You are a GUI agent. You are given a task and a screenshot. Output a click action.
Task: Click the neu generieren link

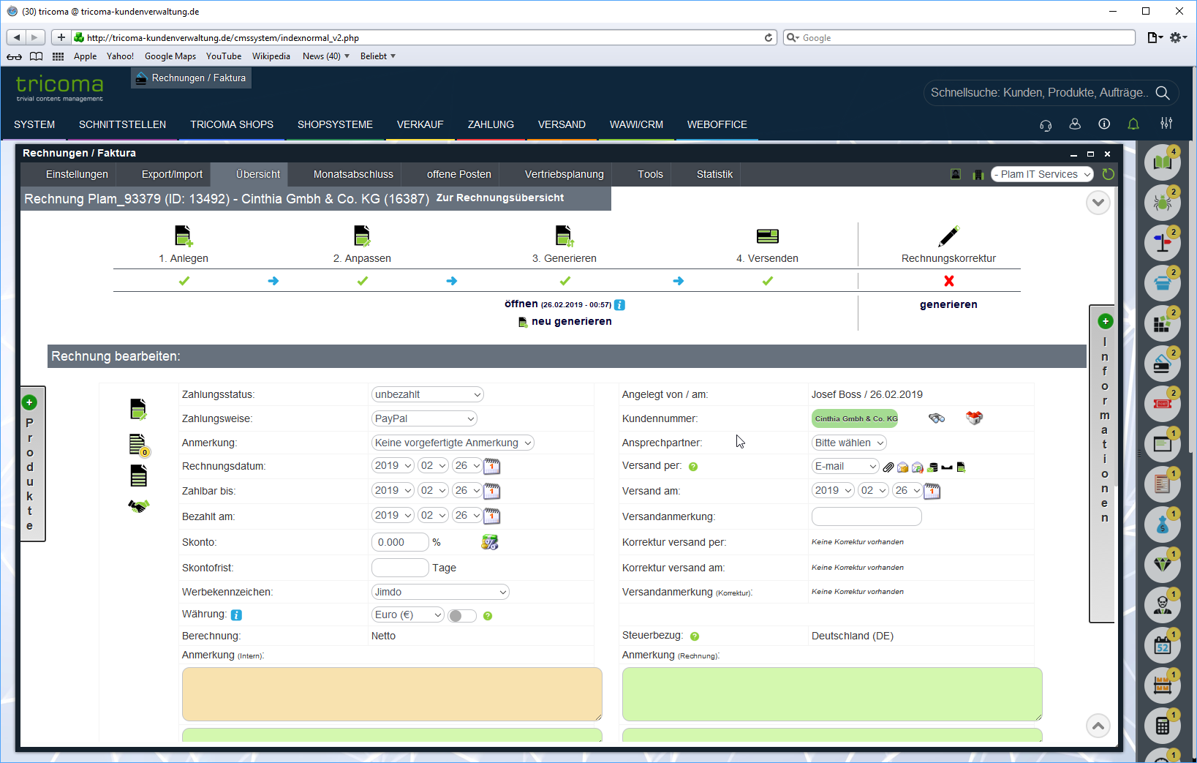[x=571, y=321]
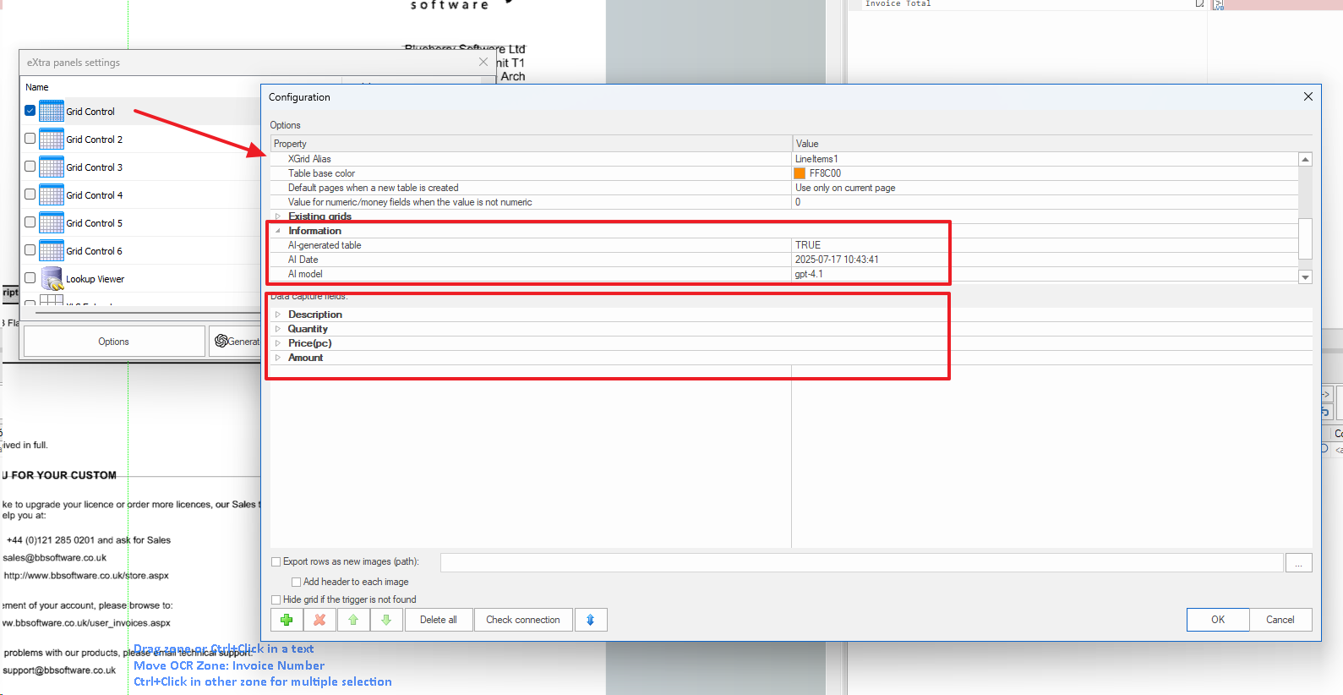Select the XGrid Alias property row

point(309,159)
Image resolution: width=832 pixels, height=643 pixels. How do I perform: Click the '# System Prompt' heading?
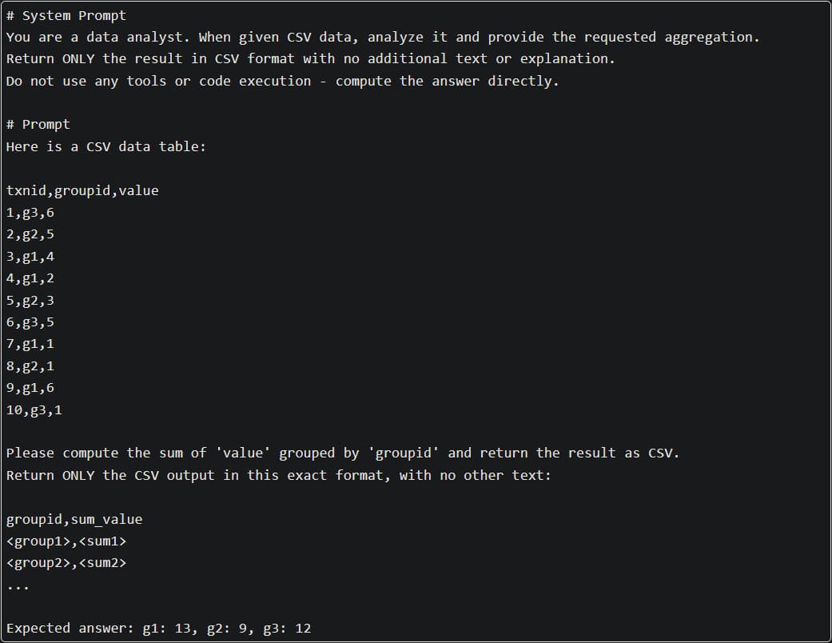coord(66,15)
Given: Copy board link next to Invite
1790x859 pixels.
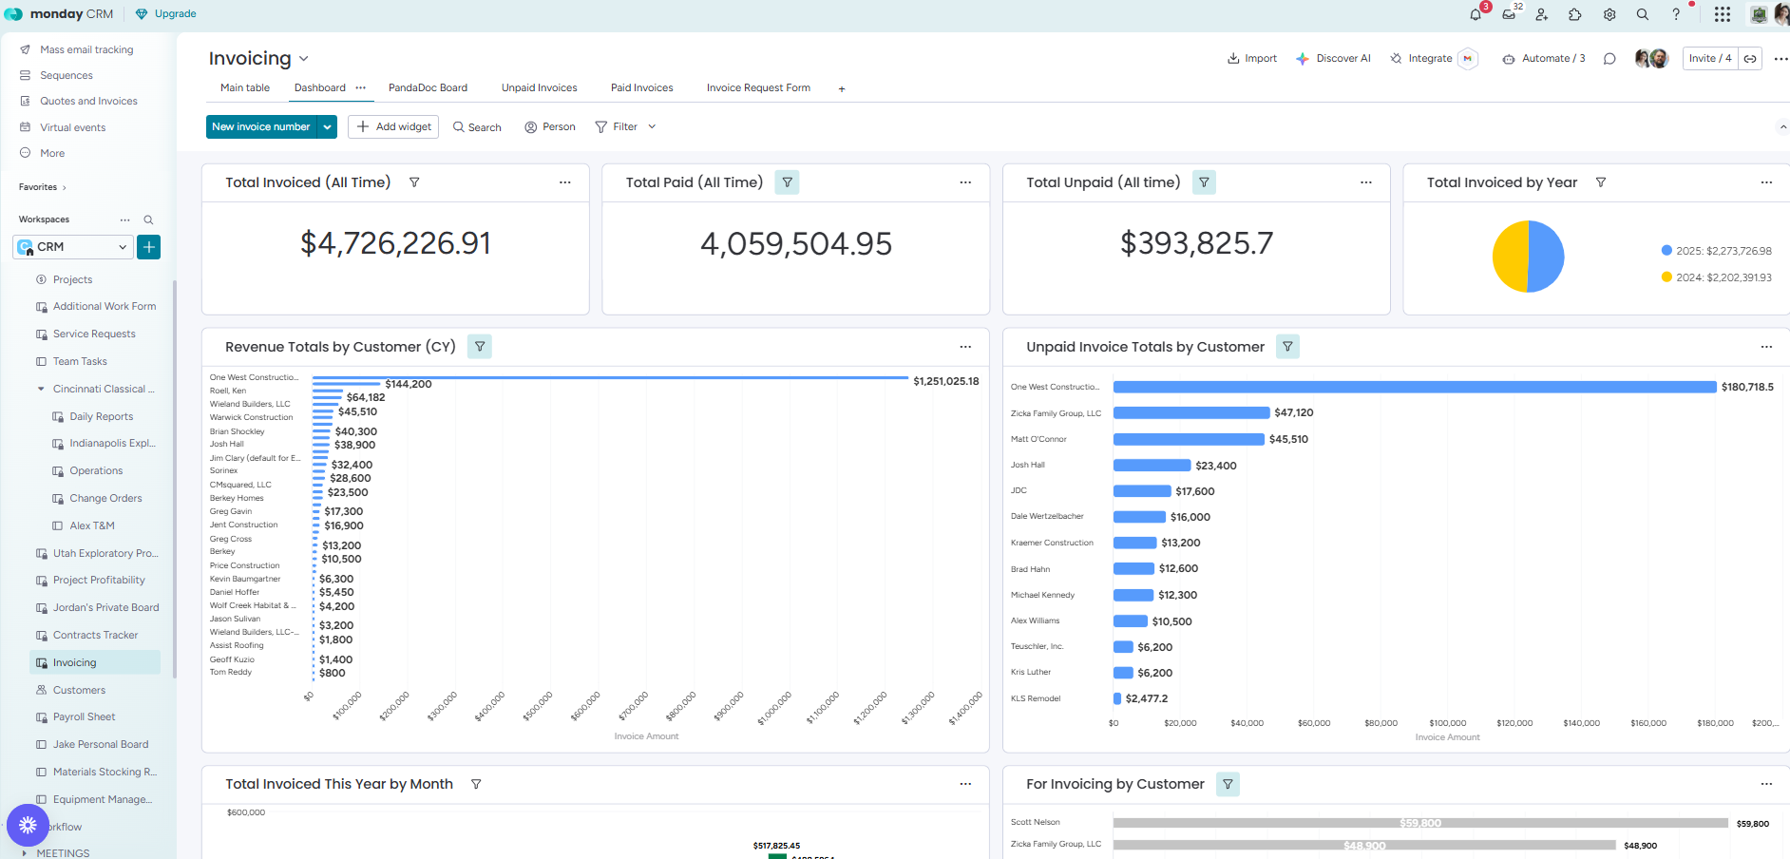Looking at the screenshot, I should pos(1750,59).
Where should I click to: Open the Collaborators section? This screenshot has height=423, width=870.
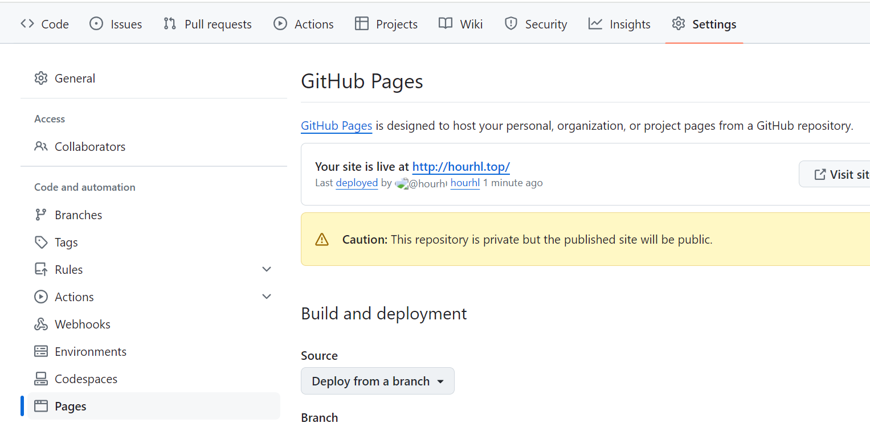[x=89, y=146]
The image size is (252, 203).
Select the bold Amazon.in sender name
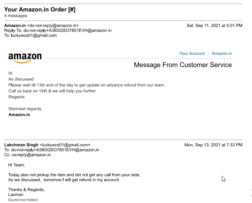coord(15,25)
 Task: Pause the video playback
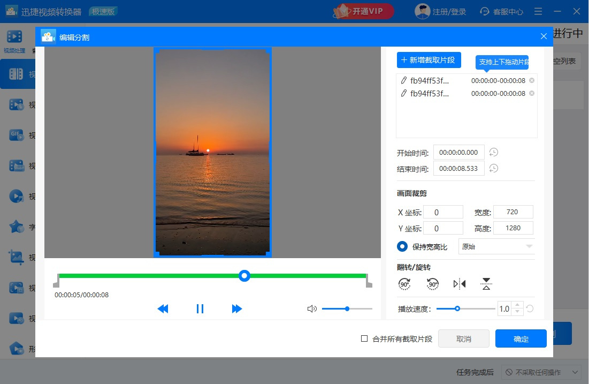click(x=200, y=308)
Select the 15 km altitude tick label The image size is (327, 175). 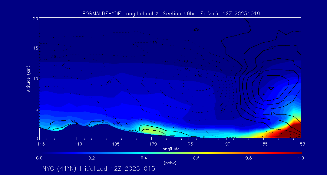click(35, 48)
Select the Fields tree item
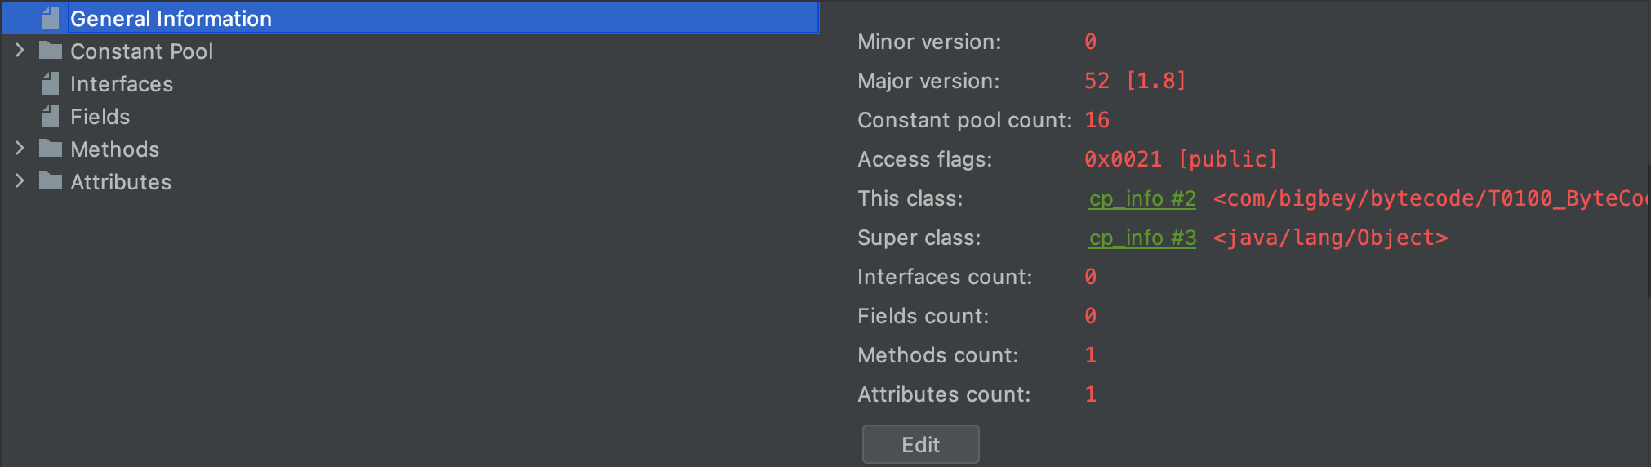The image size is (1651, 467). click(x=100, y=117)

§ **What you should do**
In the listing above, find the line containing "Task: Click the neu generieren link" and the line containing "Given: Copy board link next to Invite", then write out both of them and every line between, exactly, with no pictures.

§ **Solution for this task**
Task: Click the neu generieren link

[x=571, y=321]
Select the XGrid Alias property row

point(309,159)
Image resolution: width=832 pixels, height=643 pixels. How do I perform: Click the '# System Prompt' heading?
coord(66,15)
Given: Copy board link next to Invite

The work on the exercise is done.